The armed militia marched unstopped through Nigeria's largest city, firing shotguns and rifles in the air in what they called a protest against a radical Muslim sect responsible for killings across the oil-rich country.
The demonstration Thursday by members of the Oodua People's Congress highlighted the growing sense of insecurity and widening distrust among Nigeria's more than 160 million people and its major ethnic groups. Men armed with shotguns, rifles and machetes freely roamed the streets of Lagos without a sign of police, while passers-by shouted that their region of Nigeria should be protected _ rather than the country as a whole.
"We don't want them to fight here in our Lagos because Lagos is for everybody, not for Yoruba alone, but for everybody," said Chief Orebiyi Ebenezer, a militia leader. "We need peace here in Lagos."
The Oodua People's Congress is a militia made up of Nigeria's Yoruba ethnic group, which dominates the country's southwest. The party takes its name from Oduduwa, the ancestor of the Yoruba race, and formed after military ruler Ibrahim Babangida annulled a presidential election in 1993 that many believe a wealthy Yoruba businessman won.
The group evolved into a quasi-political organization and likely receives the implicit support of major politicians in the region, though its members have been implicated in political violence and thuggery. Rumors abound in Nigeria's southwest that the group maintains a stockpile of firearms in a country where those weapons are strictly regulated by law, if not practice.
Those rumors appeared true as about 100 armed members riding in minibuses and marching by foot came into Lagos on Thursday, home to 15 million people. They fired long rifles and locally made shotguns into the air, unstopped by police as they ended up at Teslim Balogun Stadium, which hosted FIFA's Under-17 World Cup in 2009.
Leke Akintayo, a militia leader, said their protest was a show of force against Boko Haram, a Muslim sect in Nigeria's northeast that has killed at least 388 people this year alone, according to an Associated Press count. The group also claimed responsibility for the Aug. 26 bombing of the United Nations headquarters in Nigeria's capital Abuja as part of its campaign for the implementation of strict Shariah law across the nation.
"We OPC, we still exist," Akintayo said. "They should not fall (under) our hand. ... This is our father's land."
He added: "We are going to retaliate if there is any bomb blast hitting any place. We are ready for them. Anytime, any moment."
How the group would retaliate remains unclear, but Lagos remains a melting pot city for Nigeria's more than 250 ethnic groups. At risk would be those belonging to the Hausa Fulani ethnic group, Muslims who dominate the country's north.
Such ethnic-based violence remains all too common in Nigeria. Since the nation became a democracy in 1999, tens of thousands have died in communal violence that cuts across religious and ethnic lines, but often takes root in political or economic issues.
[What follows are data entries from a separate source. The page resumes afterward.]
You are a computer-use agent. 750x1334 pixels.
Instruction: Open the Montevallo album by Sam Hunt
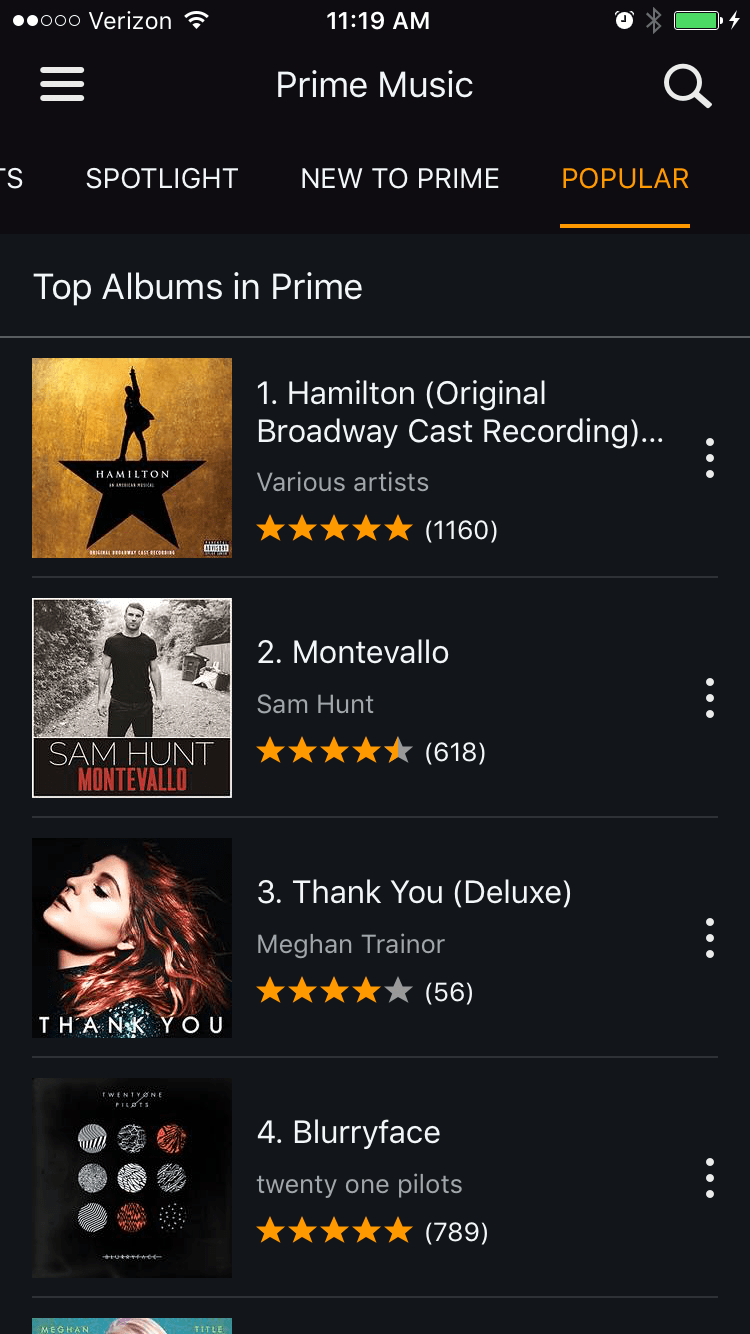pos(375,698)
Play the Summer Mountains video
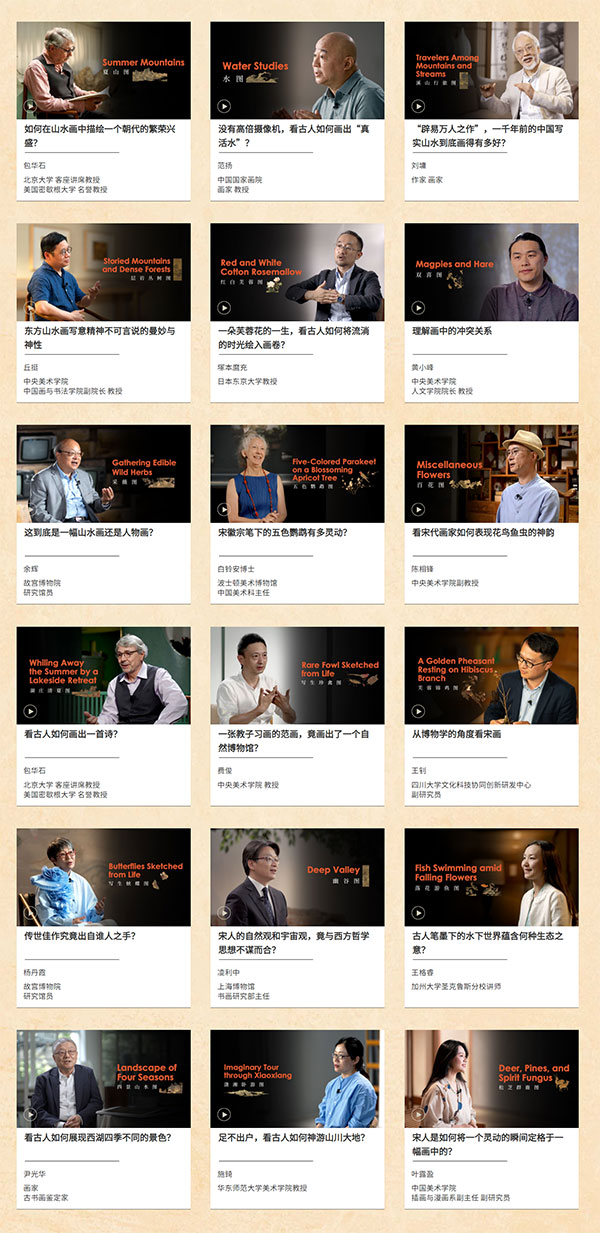The height and width of the screenshot is (1233, 600). click(30, 105)
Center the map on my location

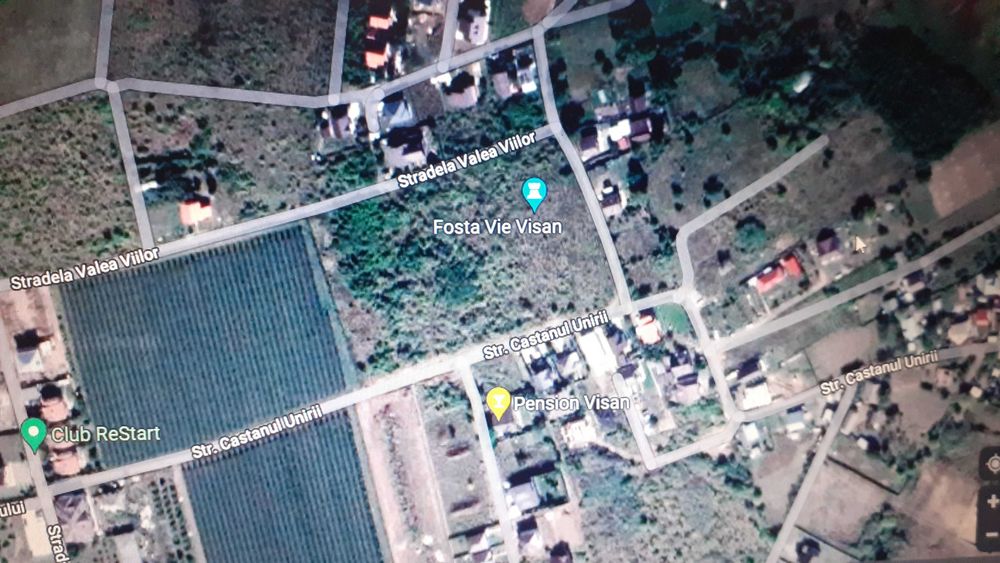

Different groups in Nigeria's south have claimed they would fight Boko Haram if the government fails to stop the group, including militants in the country's oil-rich and restive Niger Delta. However, Thursday's march represented the first time a militia took the street armed to display and threaten using force to end the violence.
That threat mixed with theater at one point as one man holding a pump-action shotgun walked by journalists and said in Yoruba: "Should we shoot it for you?" He racked a shell into the shotgun and fired as he walked down the busy street filled with uniformed school children trying to get home.